Rewrite the listing below as a numbered list, leaving out blank lines and the pictures.

MATERIALS PROVIDED →
-=-=-=-=-

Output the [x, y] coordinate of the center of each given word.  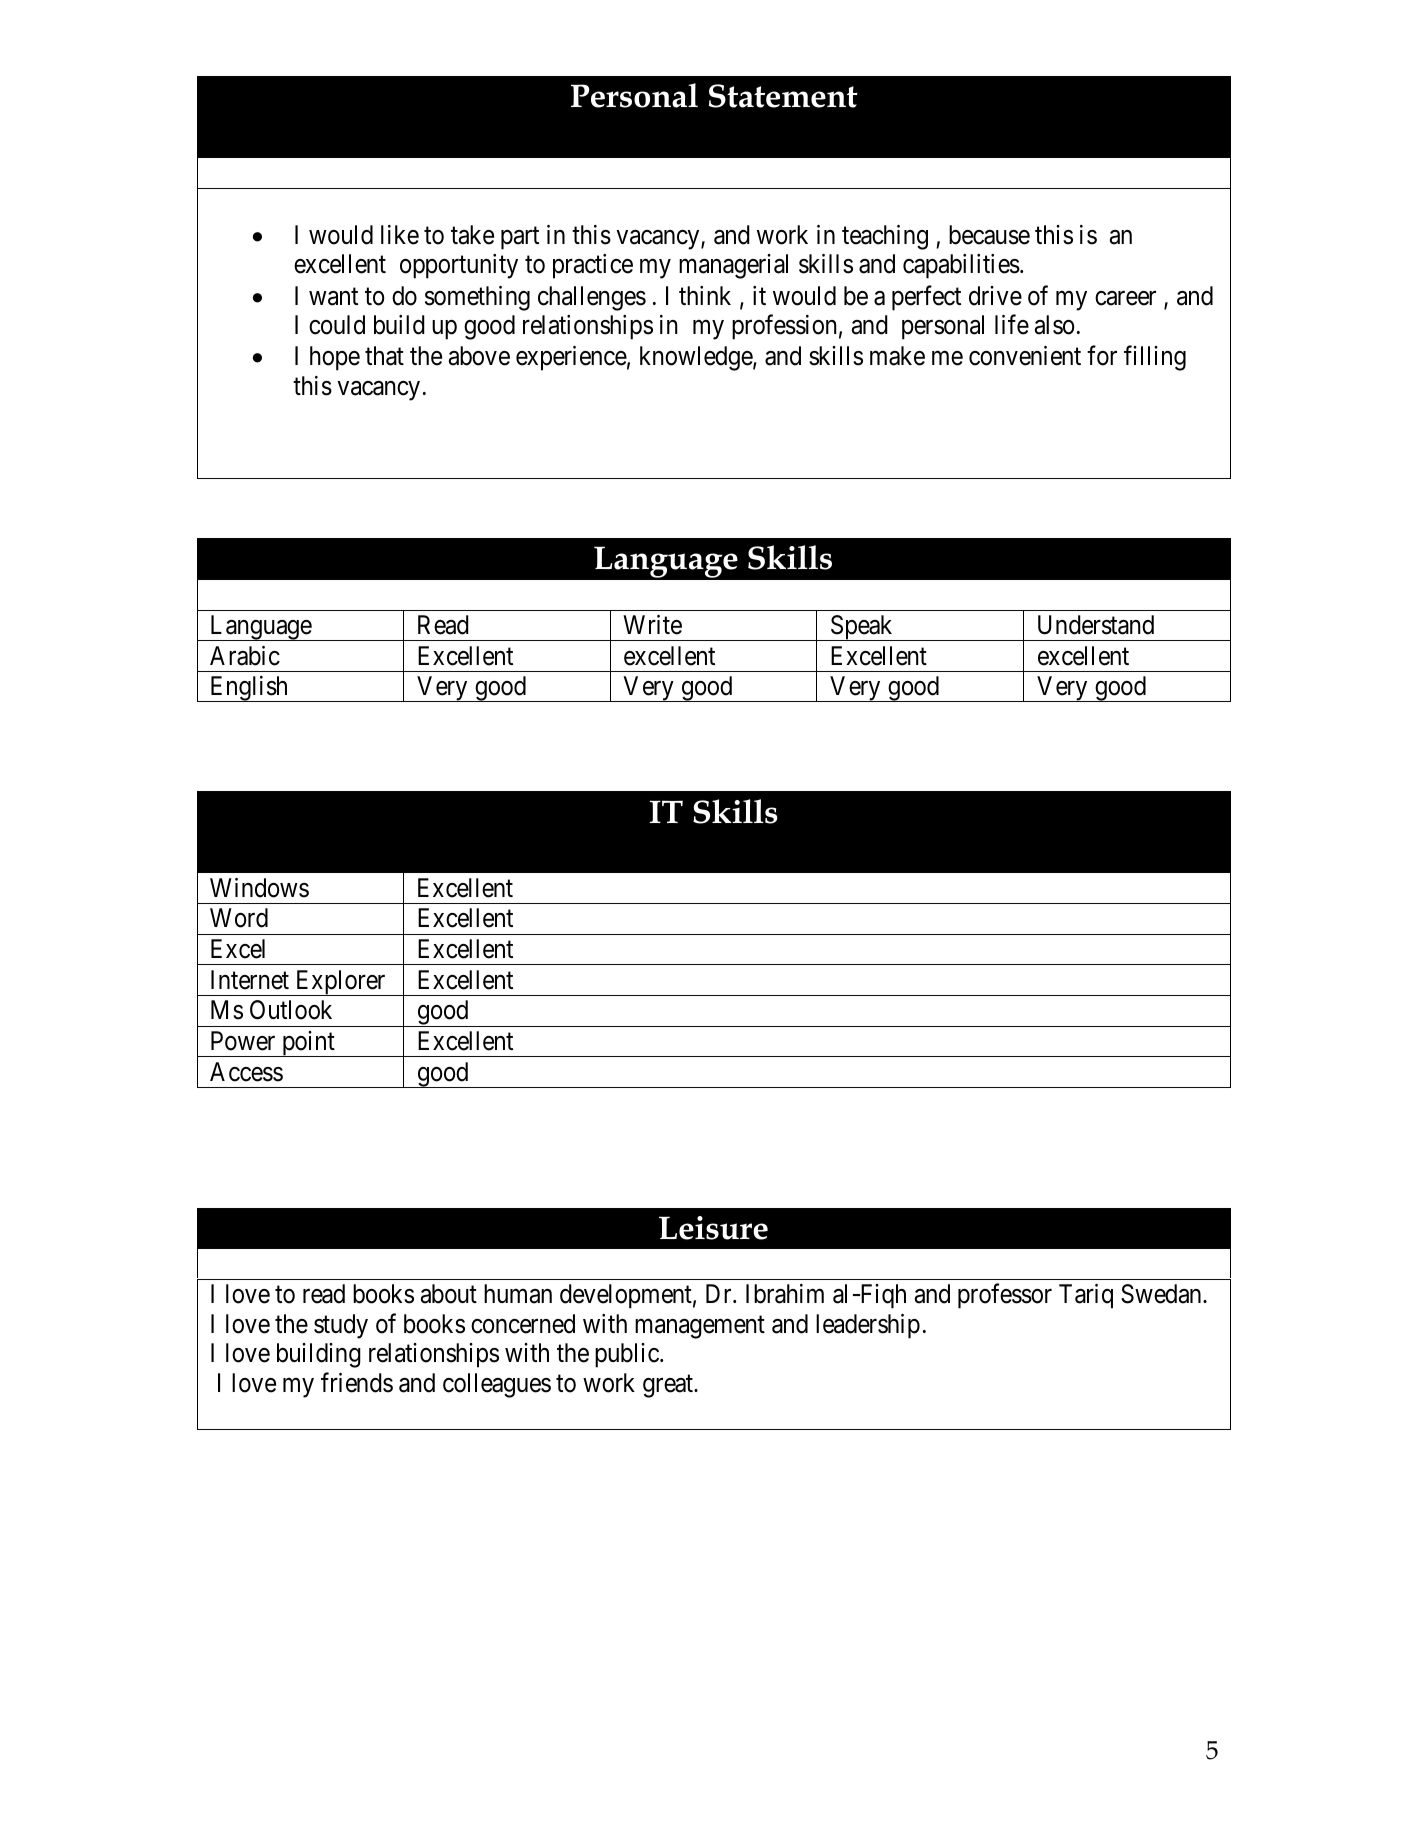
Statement [783, 96]
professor [1005, 1296]
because [989, 235]
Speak [862, 628]
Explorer [340, 983]
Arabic [245, 656]
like [400, 235]
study [341, 1326]
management [700, 1327]
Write [652, 625]
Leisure [713, 1228]
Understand [1096, 625]
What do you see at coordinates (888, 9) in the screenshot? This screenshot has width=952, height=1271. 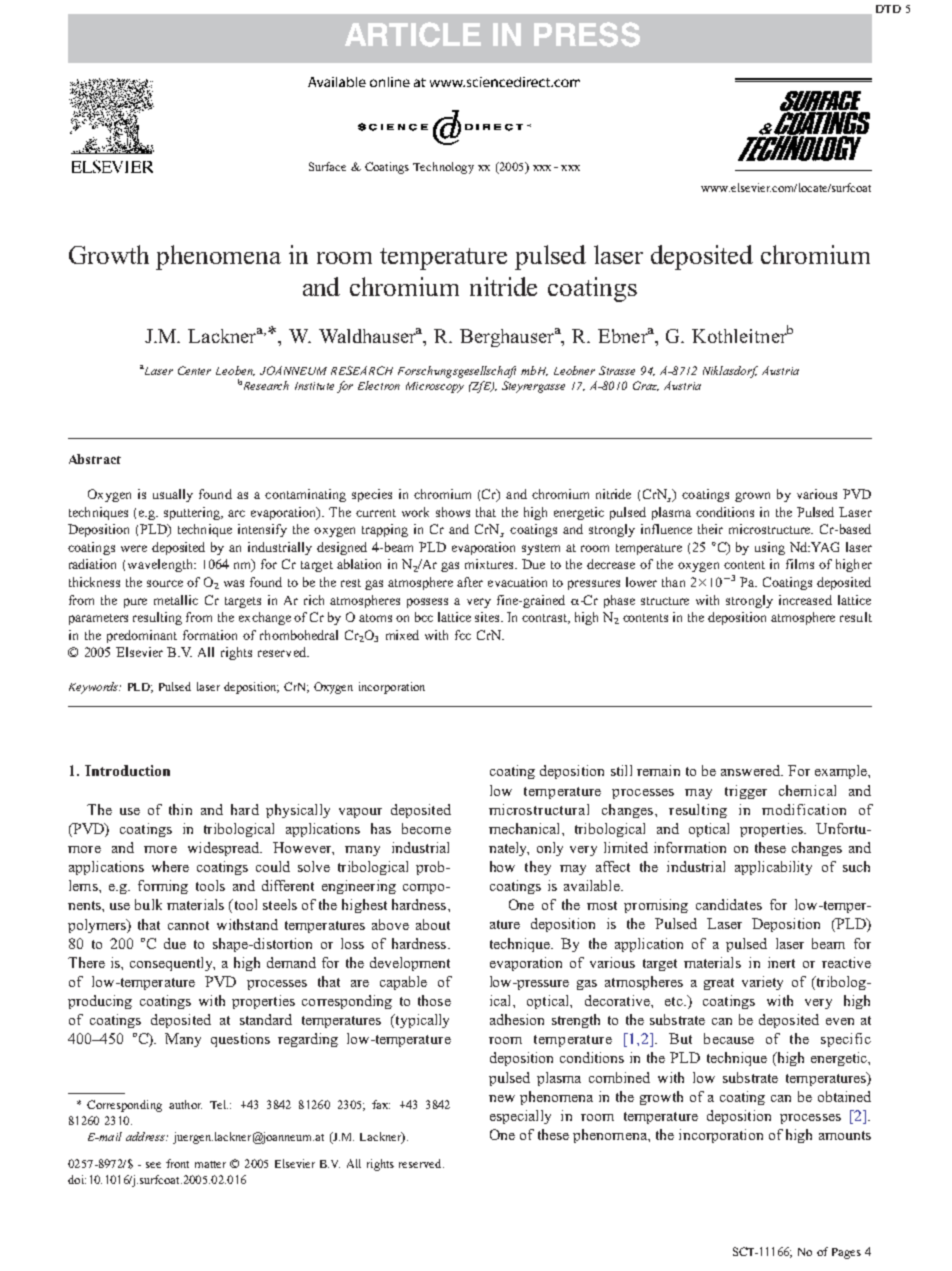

-=-=-=-=-

SOLUTION FOR THIS EXERCISE →
1. Output the [x, y] coordinate of the center of each given word.  
2. Statement [783, 96]
3. professor [1005, 1296]
4. because [989, 235]
5. Speak [862, 628]
6. Explorer [340, 983]
7. Arabic [245, 656]
8. like [400, 235]
9. study [341, 1326]
10. management [700, 1327]
11. Write [652, 625]
12. Leisure [713, 1228]
13. Understand [1096, 625]
14. What do you see at coordinates (888, 9) in the screenshot? This screenshot has width=952, height=1271. 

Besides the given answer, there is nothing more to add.